> **What you are asked to do**:
Can you extract the lines of the records verbatim, starting with the line that contains "Given: Solo the Drums 1 track" and going on through the end of the records? Leave the pictures out of your answer.
** begin Given information **
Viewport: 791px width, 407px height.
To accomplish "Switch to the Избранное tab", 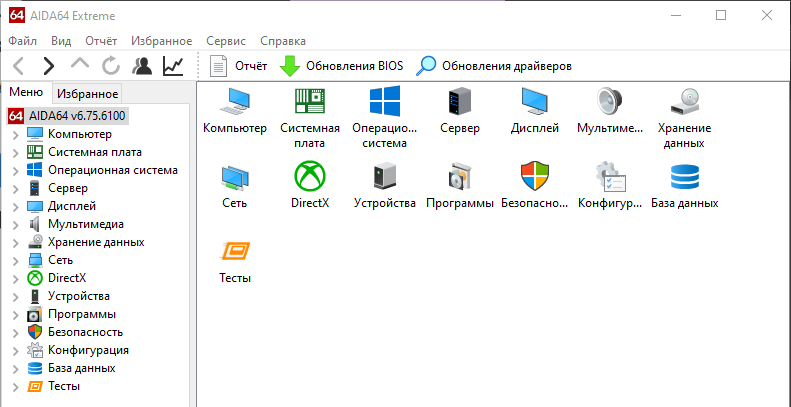I will pos(87,94).
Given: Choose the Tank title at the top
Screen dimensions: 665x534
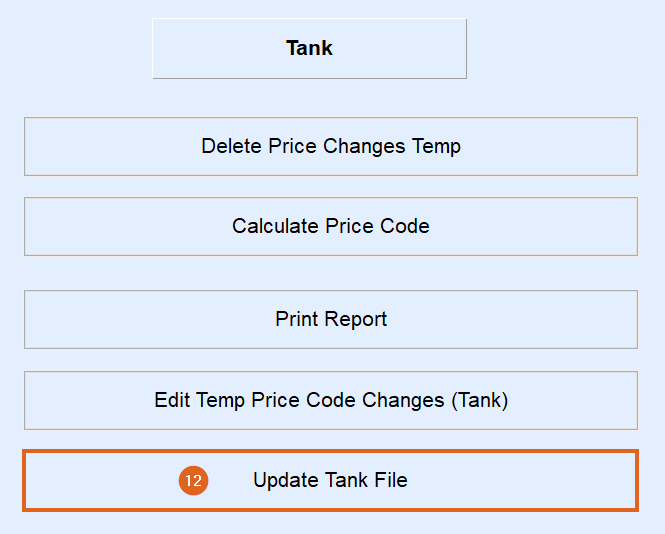Looking at the screenshot, I should pos(309,48).
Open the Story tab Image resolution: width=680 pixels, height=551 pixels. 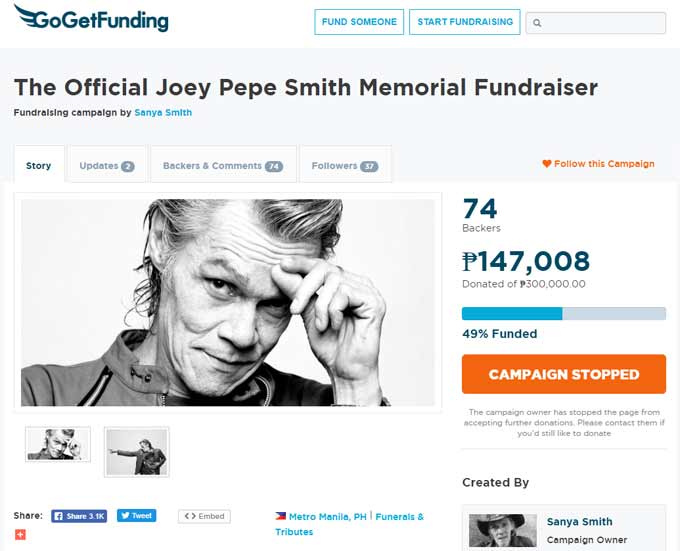click(39, 165)
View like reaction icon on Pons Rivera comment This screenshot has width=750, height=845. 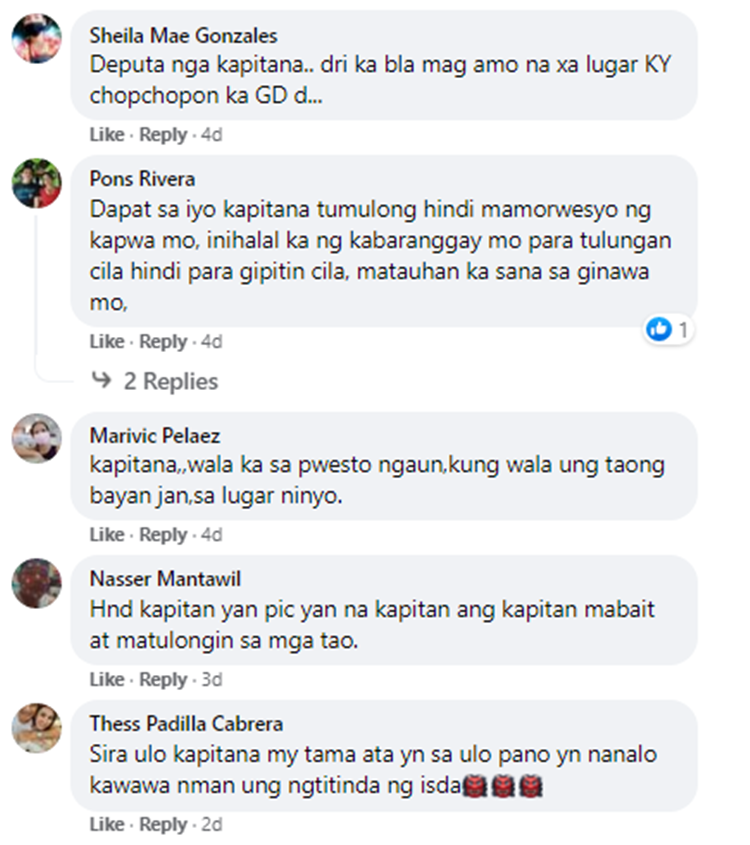(659, 329)
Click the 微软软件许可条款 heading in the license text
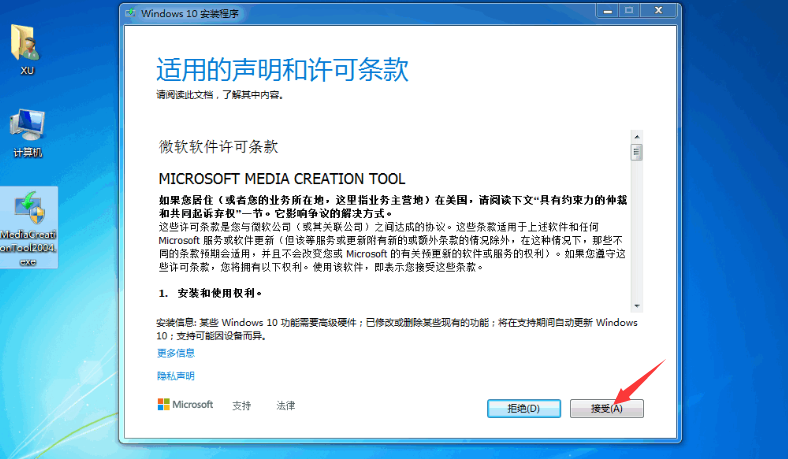This screenshot has height=459, width=788. coord(219,146)
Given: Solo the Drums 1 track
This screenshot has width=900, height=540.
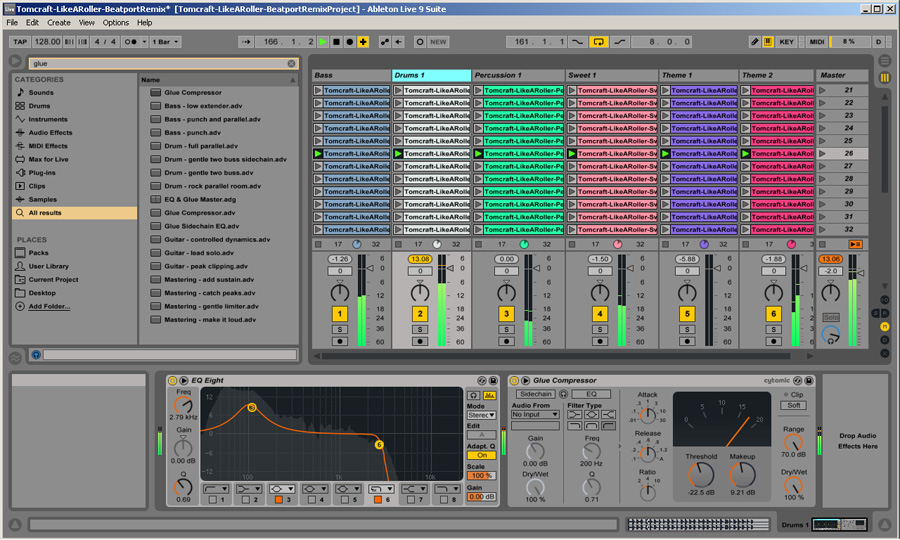Looking at the screenshot, I should tap(420, 328).
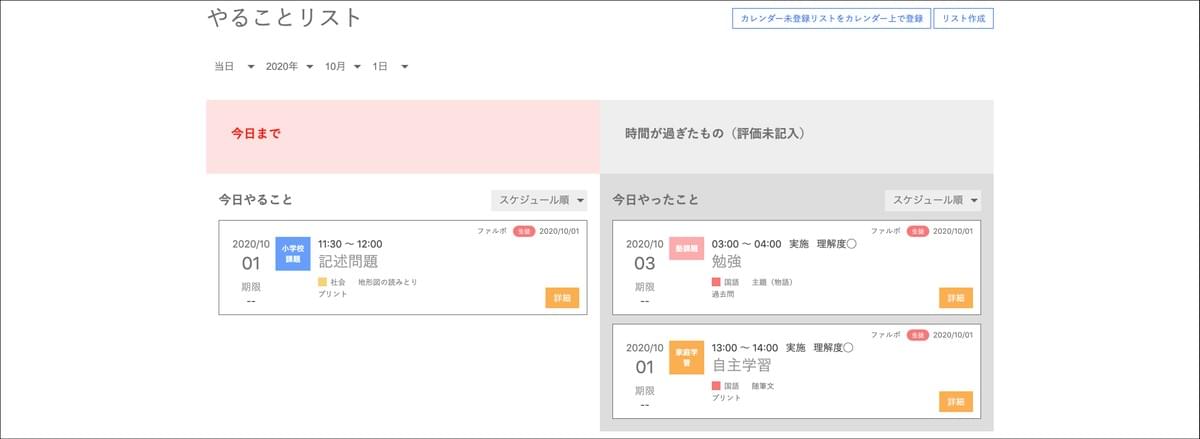
Task: Click the red status pill on 自主学習 card
Action: pos(918,335)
** end Given information **
> **Answer for the task**:
Given: Solo the Drums 1 track
This screenshot has width=900, height=540.
Looking at the screenshot, I should tap(420, 328).
Task: Click the red status pill on 自主学習 card
Action: pos(918,335)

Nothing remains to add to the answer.